**Selected excerpt**
══════════

Hi,
since Java doesn't provide a default way to do this,
what's a fast way to convert an Integer into a Byte Array?
e.g. 0xAABBCCDD => {AA, BB, CC, DD}
+11
A:
Have a look at the ByteBuffer class.
ByteBuffer b = ByteBuffer.allocate(4);
//b.order(ByteOrder.BIG_ENDIAN); // optional, the initial order of a byte buffer is always BIG_ENDIAN.
b.putInt(0xAABBCCDD);
byte[] result = b.array();
Setting the byte order ensures that result[0] == 0xAA, result[1] == 0xBB, result[2] == 0xCC and result[3] == 0xDD.
Or alternatively, you could do it manually:
byte[] toBytes(int i)
{
byte[] result = new byte[4];
result[0] = (byte) (i >> 24);
result[1] = (byte) (i >> 16);
result[2] = (byte) (i >> 8);
result[3] = (byte) (i /*>> 0*/);
return result;
}
The ByteBuffer class was designed for such dirty hands tasks though. In fact the private java.nio.Bits defines these helper methods that are used by ByteBuffer.putInt():
private static byte int3(int x) { return (byte)(x >> 24); }
private static byte int2(int x) { return (byte)(x >> 16); }
private static byte int1(int x) { return (byte)(x >> 8); }
private static byte int0(int x) { return (byte)(x >> 0); }
Gregory Pakosz
2009-12-20 20:15:02
this would work well if the bytebuffer is already there... otherwise it seems like it would take longer to do the allocation, than to just allocate a byte array of length 4 and do the shifting manually... but we're probably talking about small differences.
Jason S
2009-12-20 20:24:52
get it right first, then profile, then optimize ;)
Gregory Pakosz
2009-12-20 20:27:26
The ByteBuffer instance can be cached; and internally it's surely implemented with shifting and masking anyway.
Gregory Pakosz
2009-12-20 20:30:47
This is a perfectly fine answer. Note that big-endian is the specified default, and the methods are "chainable", and the position argument is optional, so it all reduces to:byte[] result = ByteBuffer.allocate(4).putInt(0xAABBCCDD).array();Of course, if you're doing this repeatedly and concatenating all the results together (which is common when you're doing this kind of thing), allocate a single buffer and repeatedly putFoo() all the things into it that you need -- it will keep track of the offset as you go. It's really a tremendously useful class.

══════════

**Data shown**
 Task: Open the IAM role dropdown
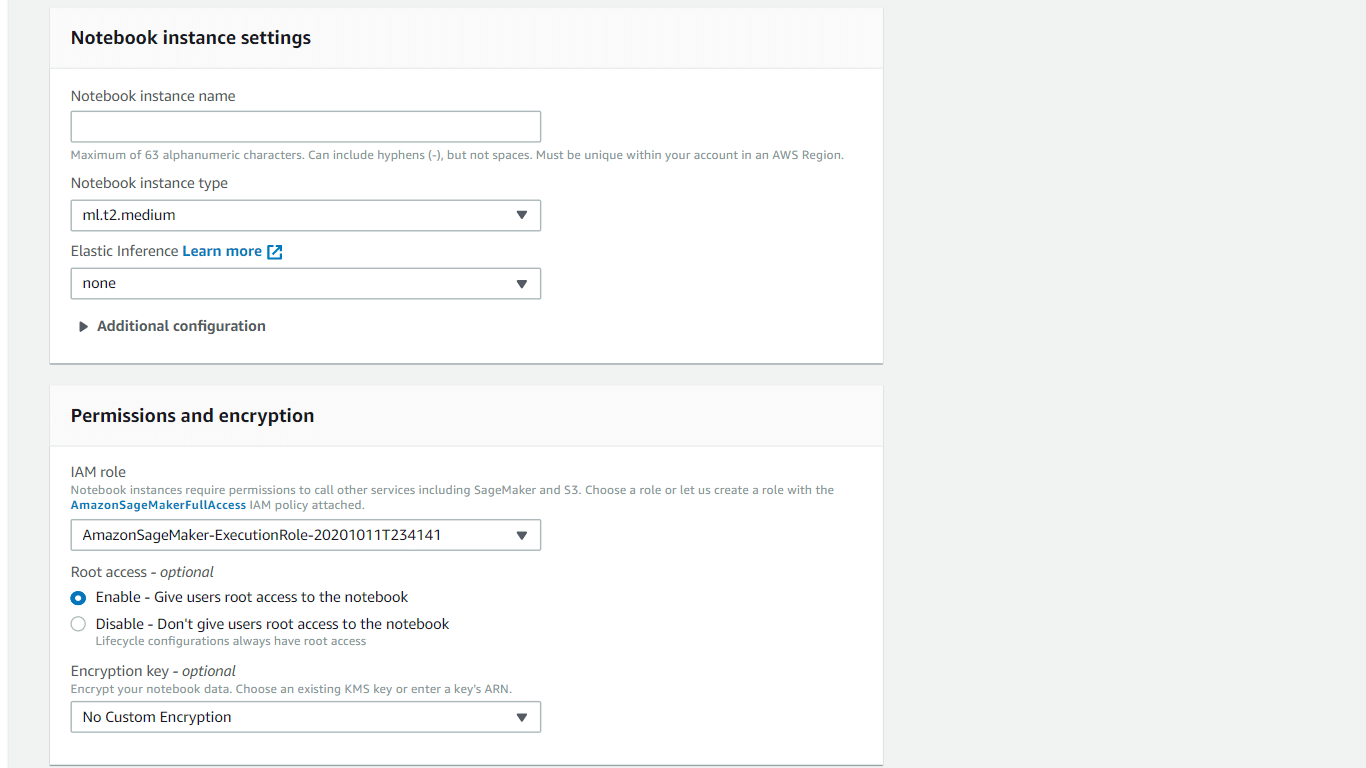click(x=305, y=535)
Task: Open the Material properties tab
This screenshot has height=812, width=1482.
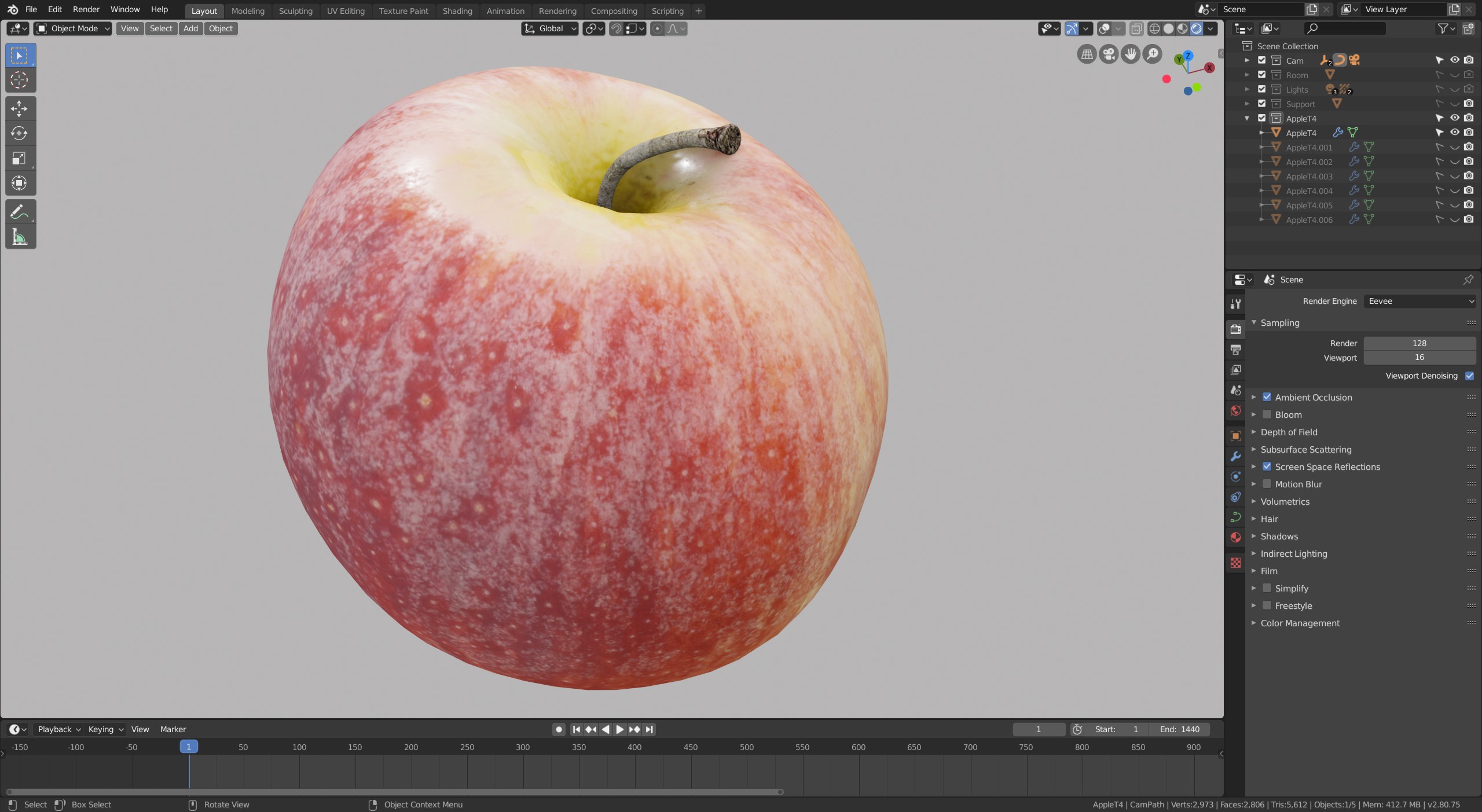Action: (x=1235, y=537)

══════════

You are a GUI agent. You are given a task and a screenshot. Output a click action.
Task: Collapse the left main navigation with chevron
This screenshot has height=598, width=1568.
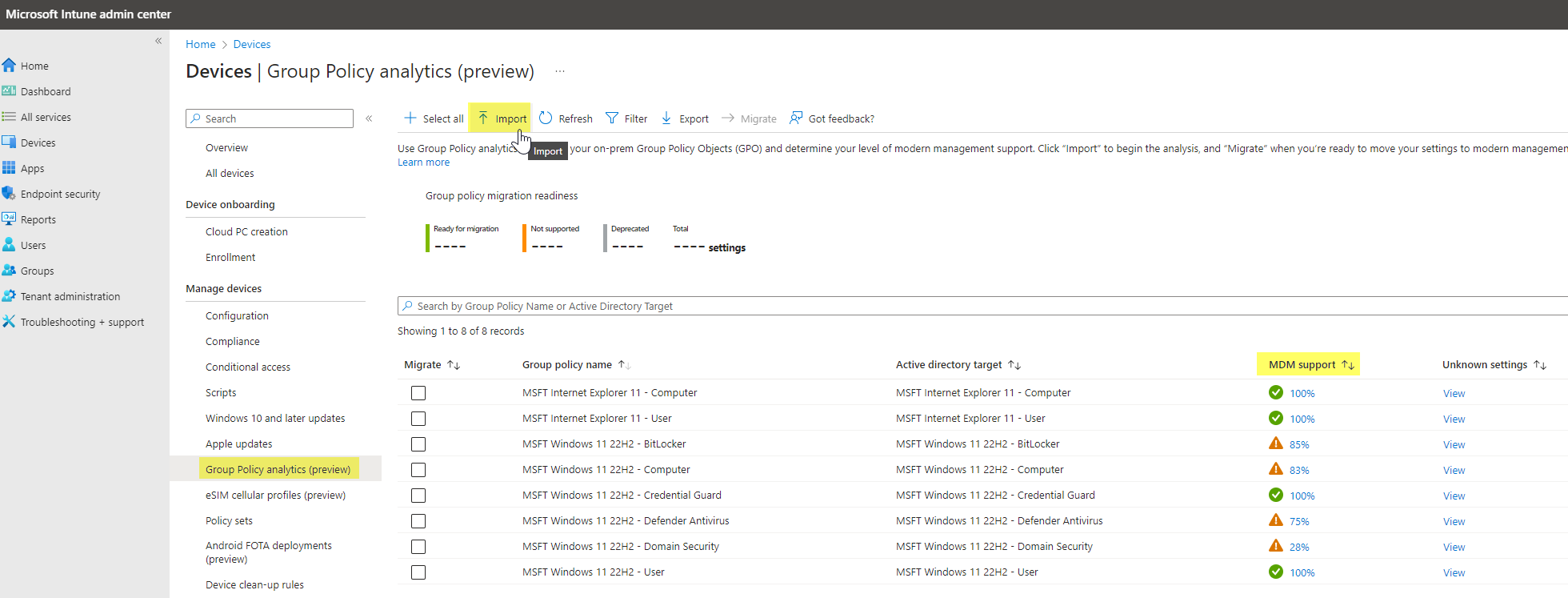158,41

══════════

**Given exercise A**
According to the integer-to-byte-array thread, what is the initial byte order of a byte buffer?
**Given exercise B**
Rewrite the listing lines from the line containing "Task: Open the IAM role dropdown" through the line containing "Action: (x=1235, y=537)", inclusive, as a JSON list of strings, one string per line, with the pictures left out.

**Exercise solution A**
BIG_ENDIAN

**Exercise solution B**
[
  " Task: Open the IAM role dropdown",
  "click(x=305, y=535)",
  "Task: Open the Material properties tab",
  "This screenshot has height=812, width=1482.",
  "Action: (x=1235, y=537)"
]